◆ **TEXT BLOCK**:
[start]

Willerick v. Hanshalli

356 N.W.2d 36 | Mich. Ct. App. | 1984

136 Mich. App. 484 (1984)
356 N.W.2d 36

WILLERICK
v.
HANSHALLI

Docket No. 73259.

Michigan Court of Appeals.

Decided August 6, 1984.

John L. Livesay, Prosecuting Attorney, and Thomas J. Trzcinski, Assistant Prosecuting Attorney, for plaintiff.

Sam Friia, for defendant.

*486 Before: MacKENZIE, P.J., and J.H. GILLIS and J. SULLIVAN,[*] JJ.

MacKENZIE, P.J.

In this paternity action, defendant appeals as of right from an order of filiation entered by the trial court after a jury had determined that defendant is the father of plaintiff's daughter. The sole issue before us is whether the trial court erred in admitting the depositional testimony of Dr. Kately and an exhibit relating the results of a human leukocyte antigen (HLA) blood test, which results indicated a 95.1 percent likelihood that defendant was the father. Defendant argues on appeal, as he did below, that plaintiff had not laid a sufficient foundation for the admission of this evidence. We agree.

[end]

◆ **GIVEN TASK**:
Write out the court opinion between "In this paternity" and "evidence. We agree.", inclusive, substituting "circuit court" for every "trial court".

◆ **RECORDED INFORMATION**:
[start]

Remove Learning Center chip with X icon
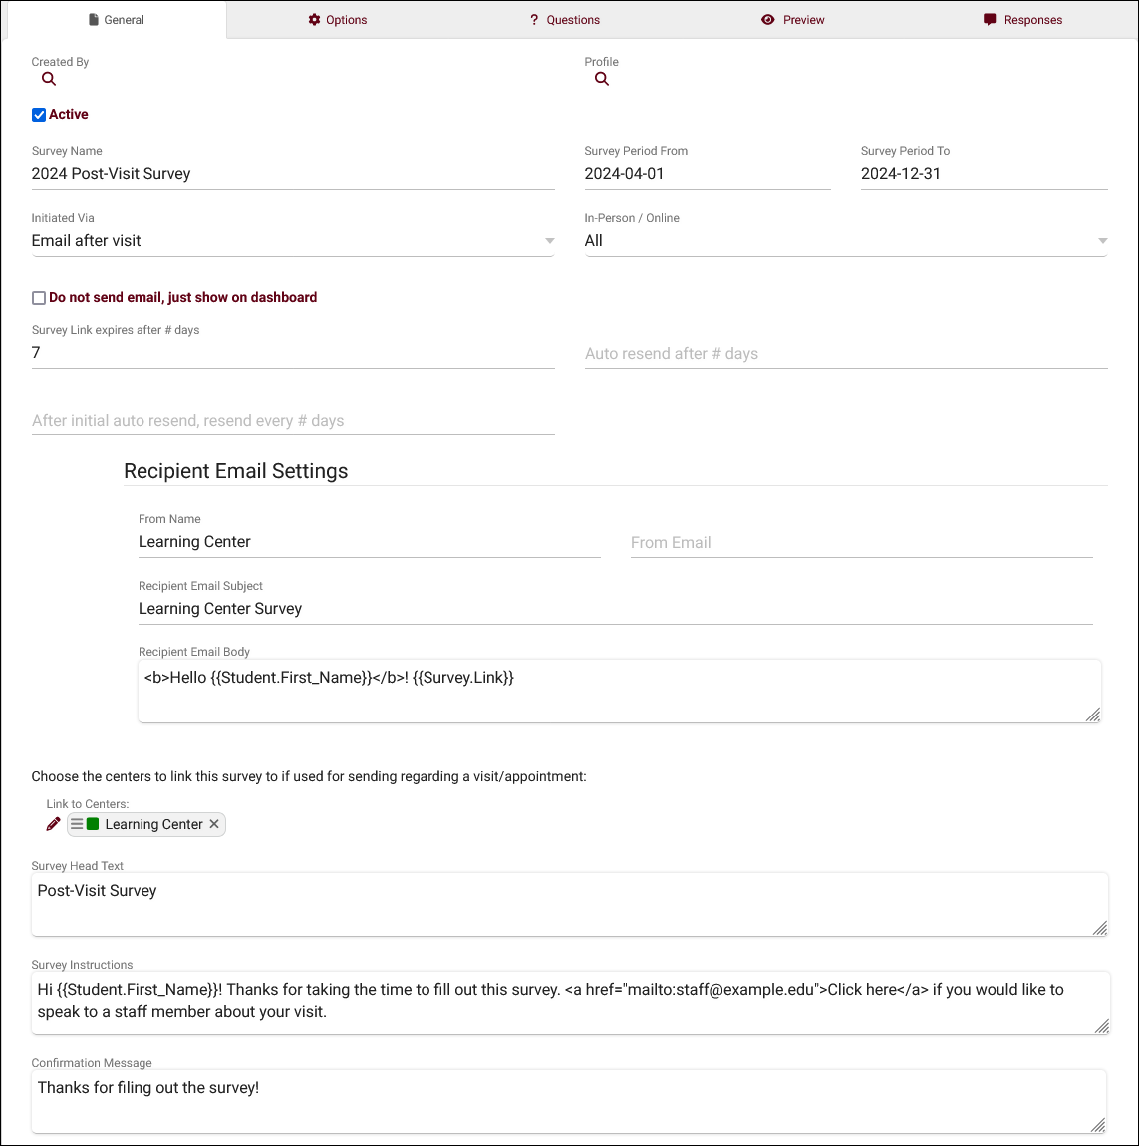This screenshot has width=1139, height=1146. tap(214, 824)
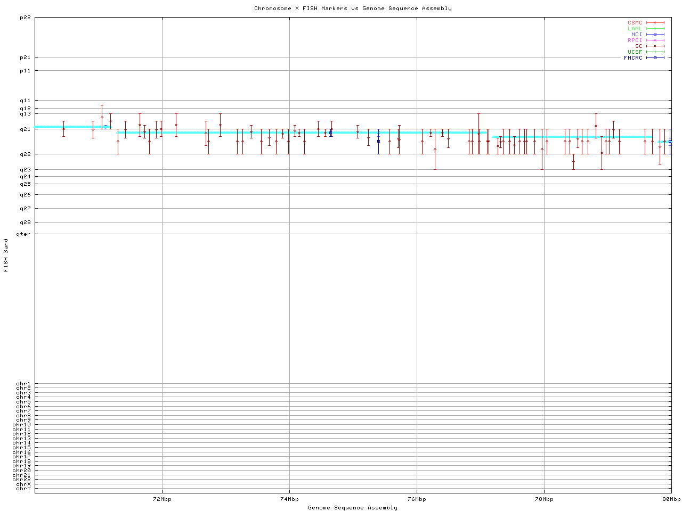682x511 pixels.
Task: Click the CSMC legend line marker
Action: pos(655,23)
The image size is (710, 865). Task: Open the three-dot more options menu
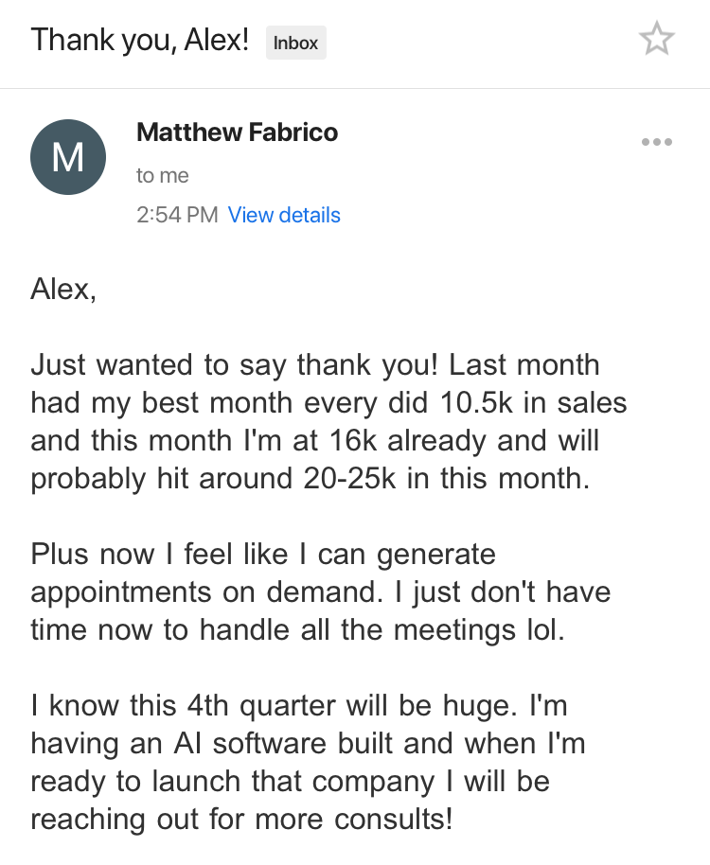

[end]

◆ **SOLVED PROBLEM**:
In this paternity action, defendant appeals as of right from an order of filiation entered by the circuit court after a jury had determined that defendant is the father of plaintiff's daughter. The sole issue before us is whether the circuit court erred in admitting the depositional testimony of Dr. Kately and an exhibit relating the results of a human leukocyte antigen (HLA) blood test, which results indicated a 95.1 percent likelihood that defendant was the father. Defendant argues on appeal, as he did below, that plaintiff had not laid a sufficient foundation for the admission of this evidence. We agree.